A leer y escribir aprendemos muy pronto, apenas despuntamos en el cascarón familiar. Ambos aprendizajes son la base para desenvolverse con un conocimiento mínimo de la realidad y tener los mimbres básicos necesarios para ser capaz de interpretarla y lograr nuevos conocimientos. Durante muchísimo tiempo la comunicación oral fue la única forma de transmitir historias hasta el punto de que mucho de lo escrito hoy en día se basa en la tradición oral. Luego llegaría la escritura y después la lectura tal y como la entendemos ahora aunque no hay que olvidar que, hasta hace apenas ochenta años era un conocimiento reservado a la élites.

Leer y escribir es tan básico que ni se nos ocurre comentarlo. Sin embargo, la Unesco recuerda (2016) que 758 millones de adultos no saben leer ni escribir mientras 250 millones de niños no consiguen adquirir las capacidades básicas de cálculo y lectoescritura. La derivada no es otra que precariedad y falta de integración en sus entornos sociales.

Entre nosotros, llama la atención el bajo índice de lectura y el todavía más reducido de escritura, que puede considerarse un nivel casi ágrafo. Leer y escribir se han reducido a actividades utilitaristas sin que exista una vocación cultural general, mayoritaria, de lectura y escritura.

El horizonte de la vida intelectual se ensancha mediante el estudio, la conversación y la lectura, pero se enriquece mediante la escritura de aquellas cosas que a cada uno interesan o inquietan; llevar las ideas al teclado es algo que ayuda a amueblar la cabeza y el corazón. La realidad es que pocos lectores leen mucho y todavía escriben menos a pesar del uso generalizado de los ordenadores. Ahora lo que prima es emplear el tiempo navegando por Internet y las redes sociales, viendo vídeos y escuchando música, o hablando por teléfono o whatsapp.

“La lectura profunda que sucedía de forma natural se ha convertido en un esfuerzo”, señala Nicholas G. Carr, experto en Tecnologías de la Información y la Comunicación. En su provocador artículo Is Google making us stupid? (¿Está Google volviéndonos tontos?), Carr achaca la desorientación al uso prolongado de Internet desde el convencimiento de que la red, como el resto de medios de comunicación, no es inocua. “Los medios suministran el material del pensamiento, pero también modelan el proceso de pensar”, insiste, desde la premisa de que no existe crecimiento intelectual sin reflexión.

Sabemos que leer es fundamental para el desarrollo del pensamiento y la creatividad.

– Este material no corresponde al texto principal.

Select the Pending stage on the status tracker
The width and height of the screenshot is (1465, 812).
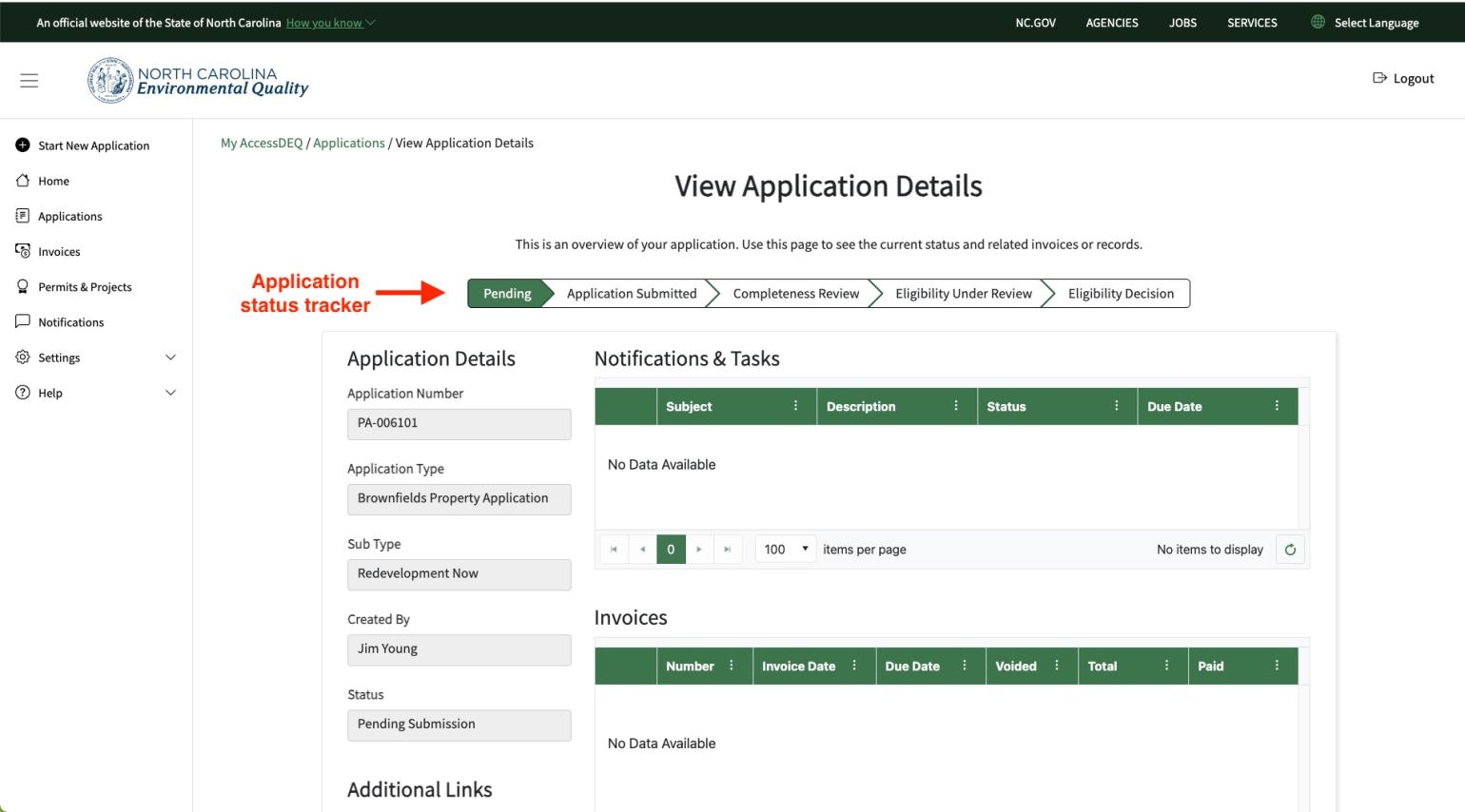(x=506, y=293)
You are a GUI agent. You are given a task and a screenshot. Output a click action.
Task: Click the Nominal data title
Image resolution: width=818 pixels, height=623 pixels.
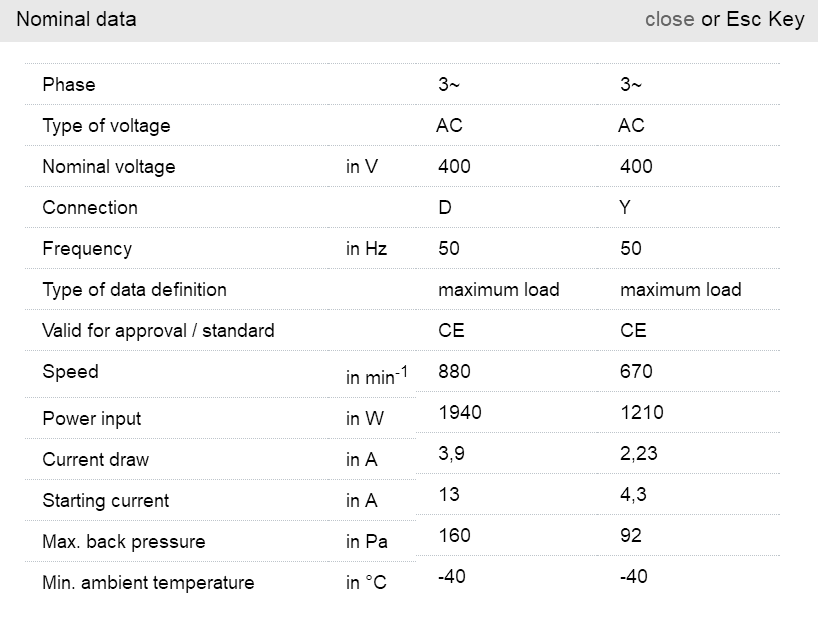[x=76, y=19]

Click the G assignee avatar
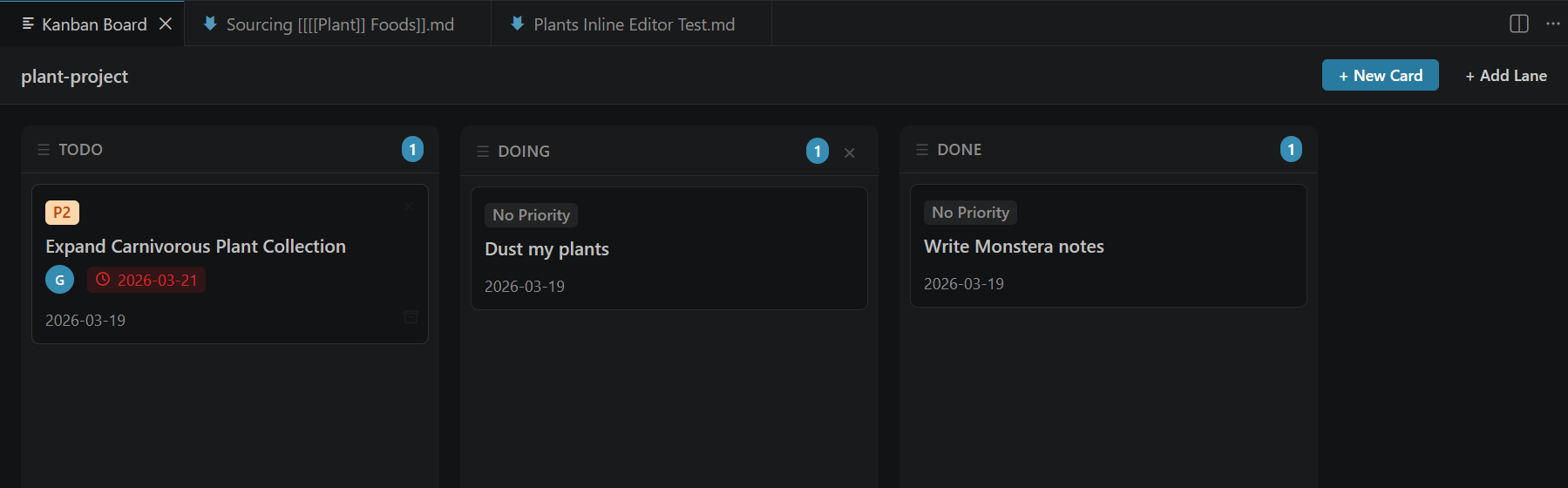click(59, 280)
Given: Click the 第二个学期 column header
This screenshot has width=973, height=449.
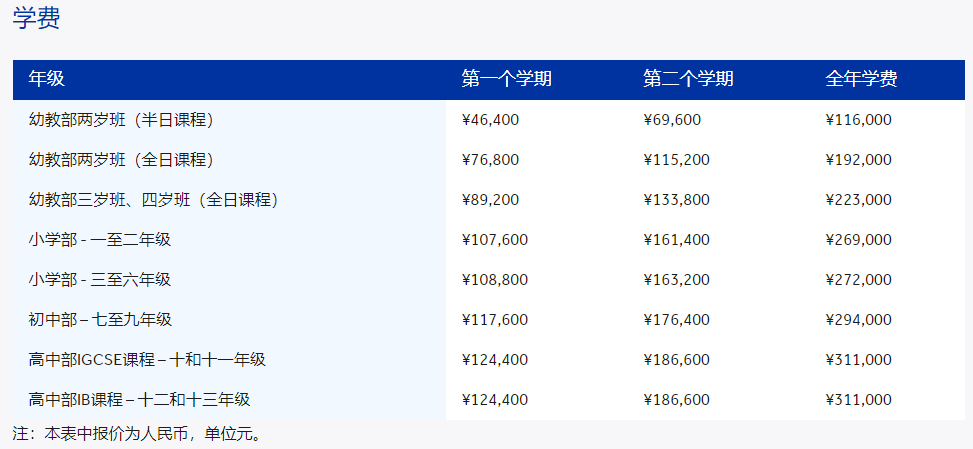Looking at the screenshot, I should pos(688,79).
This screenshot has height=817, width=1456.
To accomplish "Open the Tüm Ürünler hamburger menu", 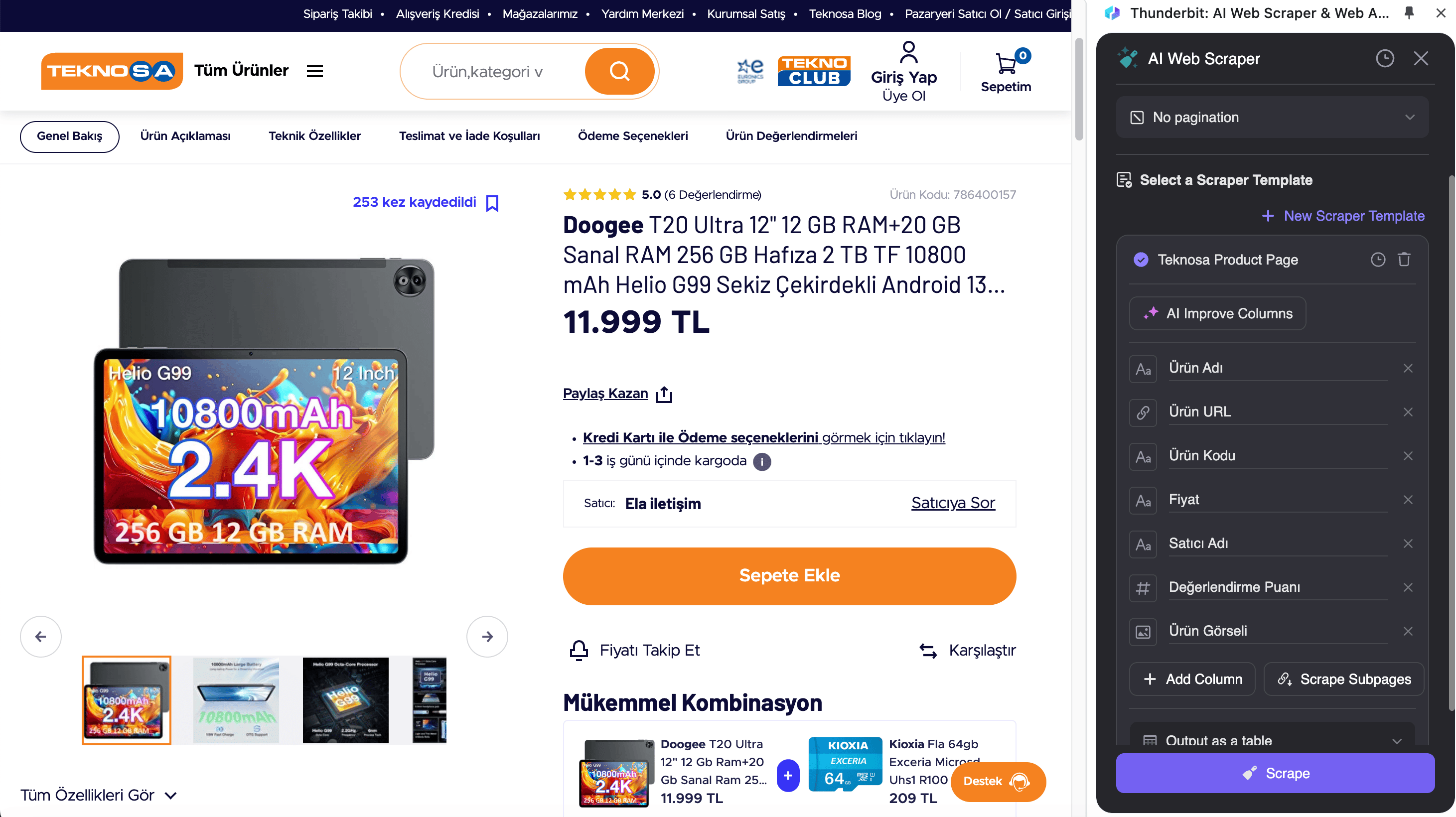I will coord(315,71).
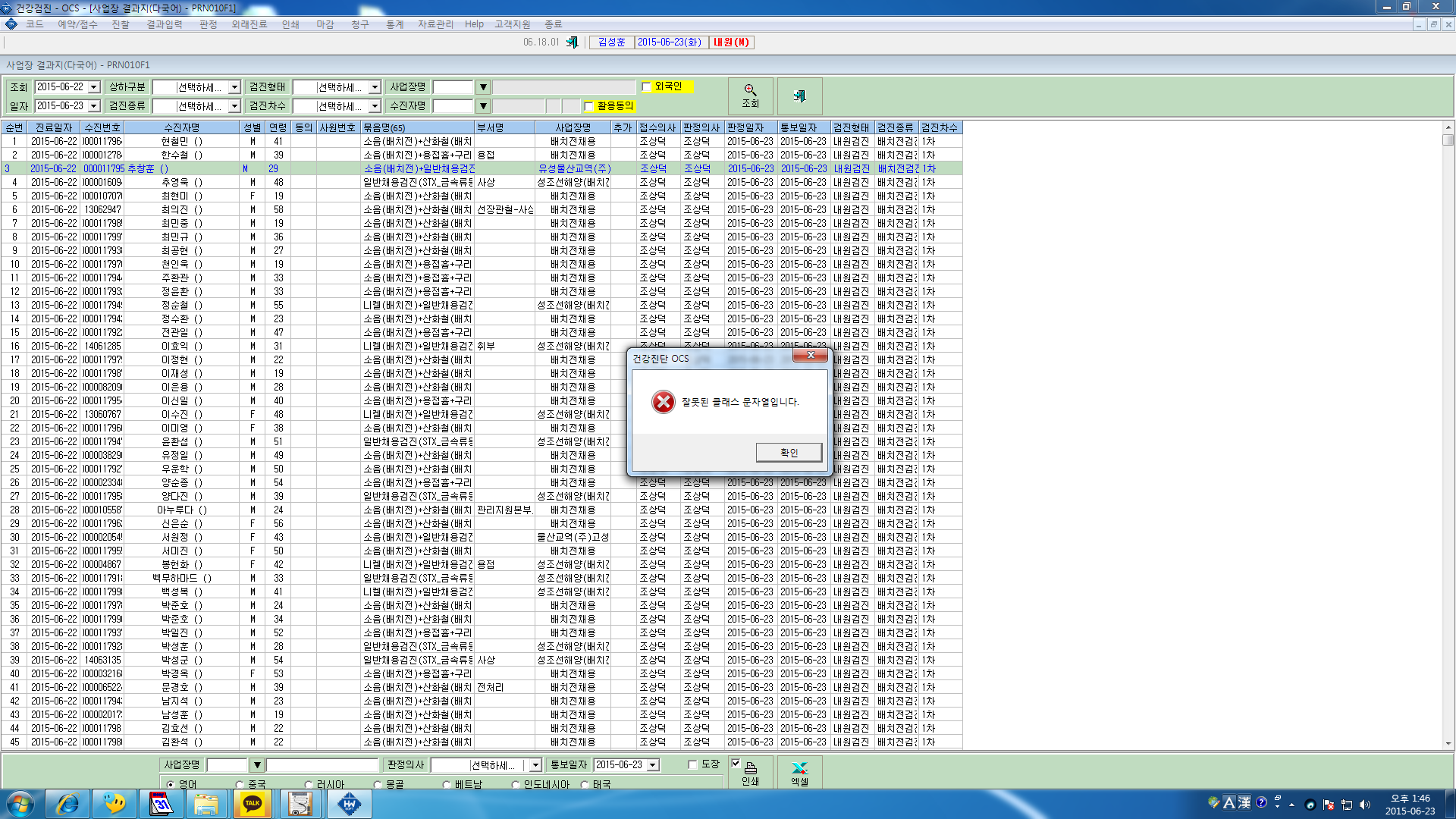Click the exit door icon beside 조회
The width and height of the screenshot is (1456, 819).
[x=799, y=96]
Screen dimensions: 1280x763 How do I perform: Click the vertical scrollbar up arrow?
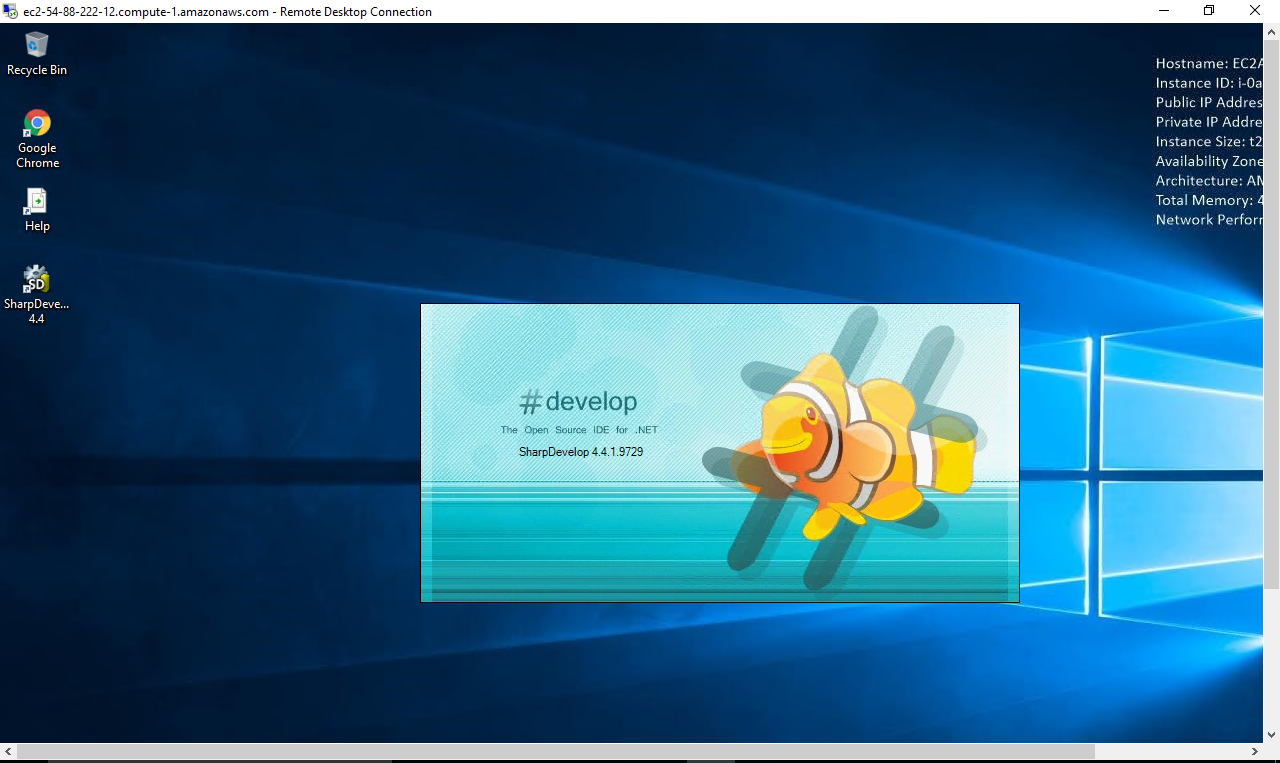(1272, 32)
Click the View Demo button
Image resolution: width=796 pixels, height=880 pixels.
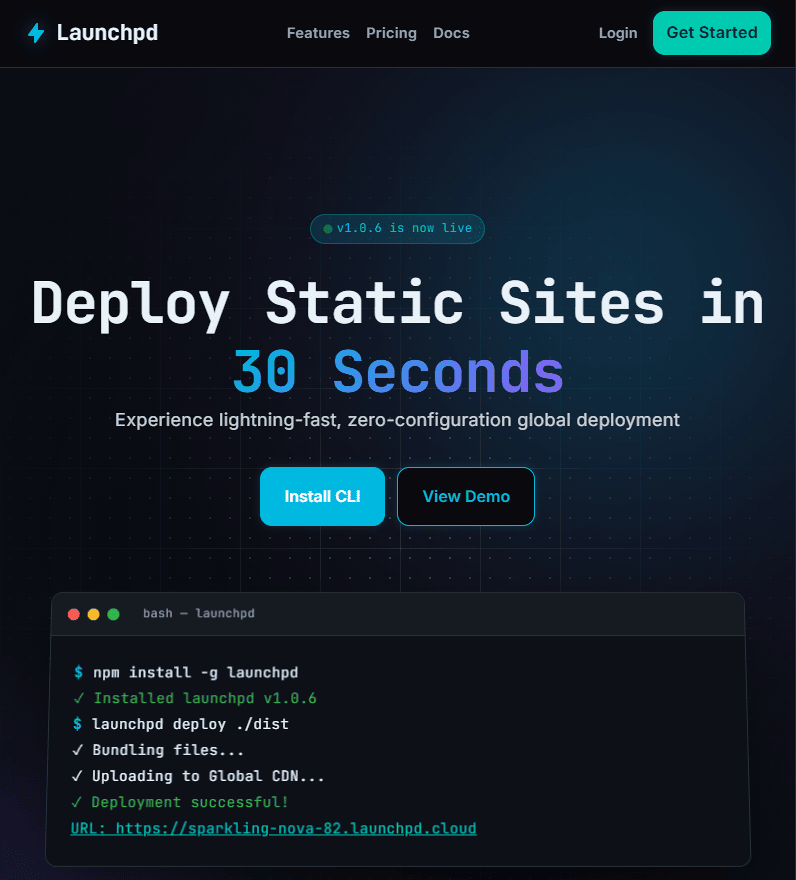tap(466, 496)
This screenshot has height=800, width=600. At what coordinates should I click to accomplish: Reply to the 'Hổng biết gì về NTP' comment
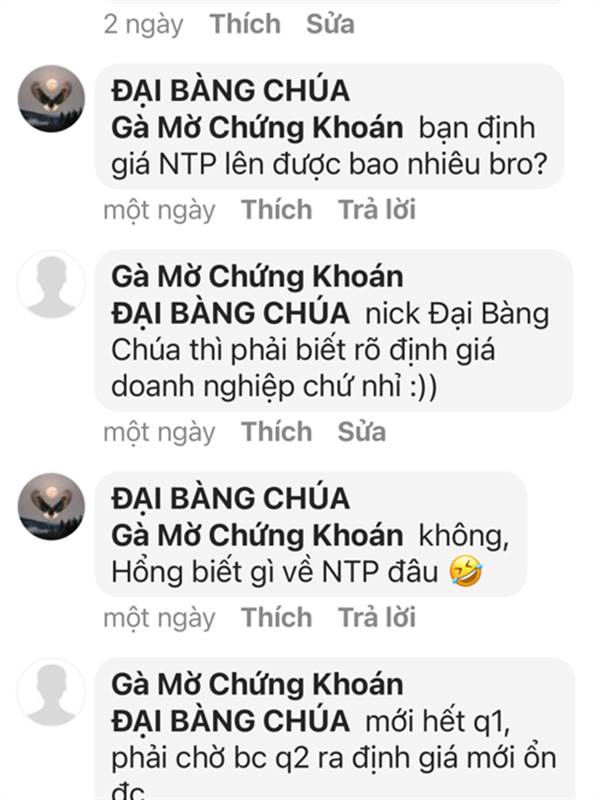tap(377, 617)
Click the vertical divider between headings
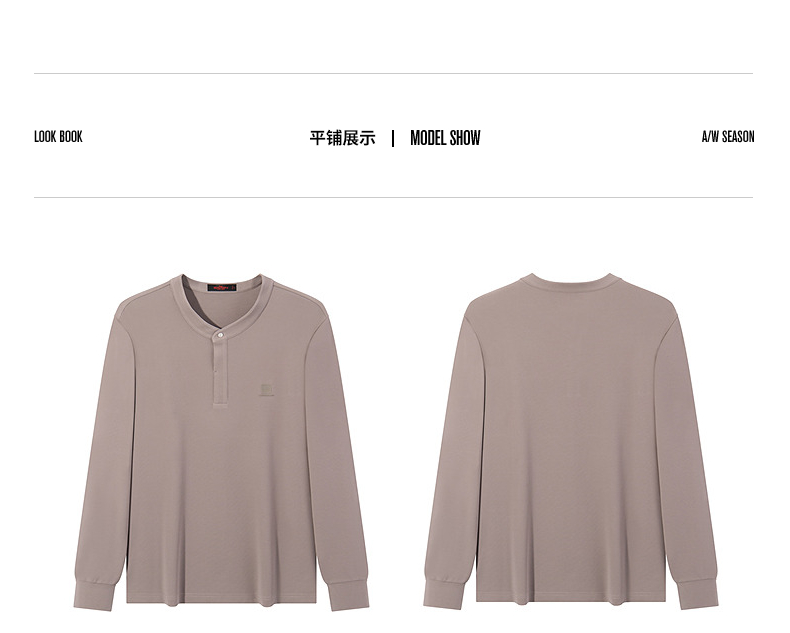Image resolution: width=790 pixels, height=633 pixels. tap(393, 138)
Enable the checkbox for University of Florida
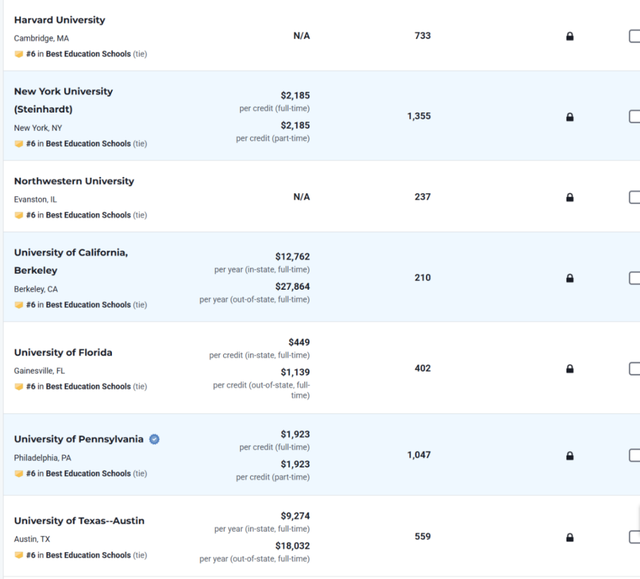The image size is (640, 579). 634,369
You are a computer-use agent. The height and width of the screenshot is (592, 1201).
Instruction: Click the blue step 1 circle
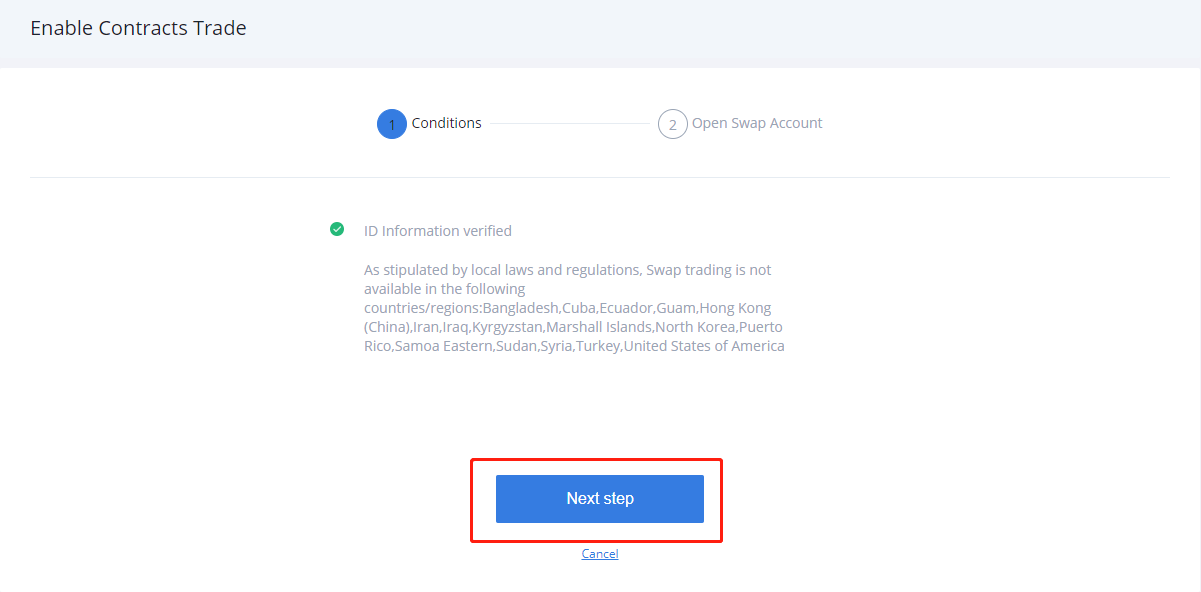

Aun así, cada vez se lee menos y peor por la falta de tiempo unida al exceso de información aunque la explicación más cierta es la prioridad que hemos querido darle a otras cosas que hacemos. Porque, quien quiere leer, lee.

Antes resultaba corriente sumergirse durante horas en un libro y zamparse páginas y páginas mientras que ahora ha decrecido la falta de concentración y pronto se busca otra cosa que hacer. Hemos perdido capacidad para mantener una línea de pensamiento sostenida durante un periodo largo. Los datos son claros: la generación millenial -los nacidos entre 1983 y 1999- tiene un lapso de atención de quince minutos. Y la siguiente generación, llamada iGen o generación Z -la de los nacidos entre 1999 y 2018- revisa su teléfono ochenta veces al día y su concentración media no llega a los diez minutos seguidos.

Escribir, leer, verbalizar, son los recursos del pensar. Escribir es poner en limpio lo pensado, leer es comprender lo pensado por otro, mientras verbalizar es compartir. Y por ese poder transformador que tiene la lectura, cuando alguien está enfrascado con un libro, más que leyendo lo que hace es aprender, descubrir, es decir, está madurando. En la vida intelectual lo importante es no parar de preguntarse y reflexionar con espíritu crítico -pensando, leyendo, escribiendo, compartiendo- porque nos hace cada vez más humanos. O, lo que es lo mismo, al ampliarse el poder de expresión, nos abrimos a multitud de pensamientos y sentimientos que pueden hacernos cada vez mejores personas; que para eso sirven el conocimiento y la libertad: para aprender a optar por lo realmente bueno, no solo para correr tras cada pulsión o deseo.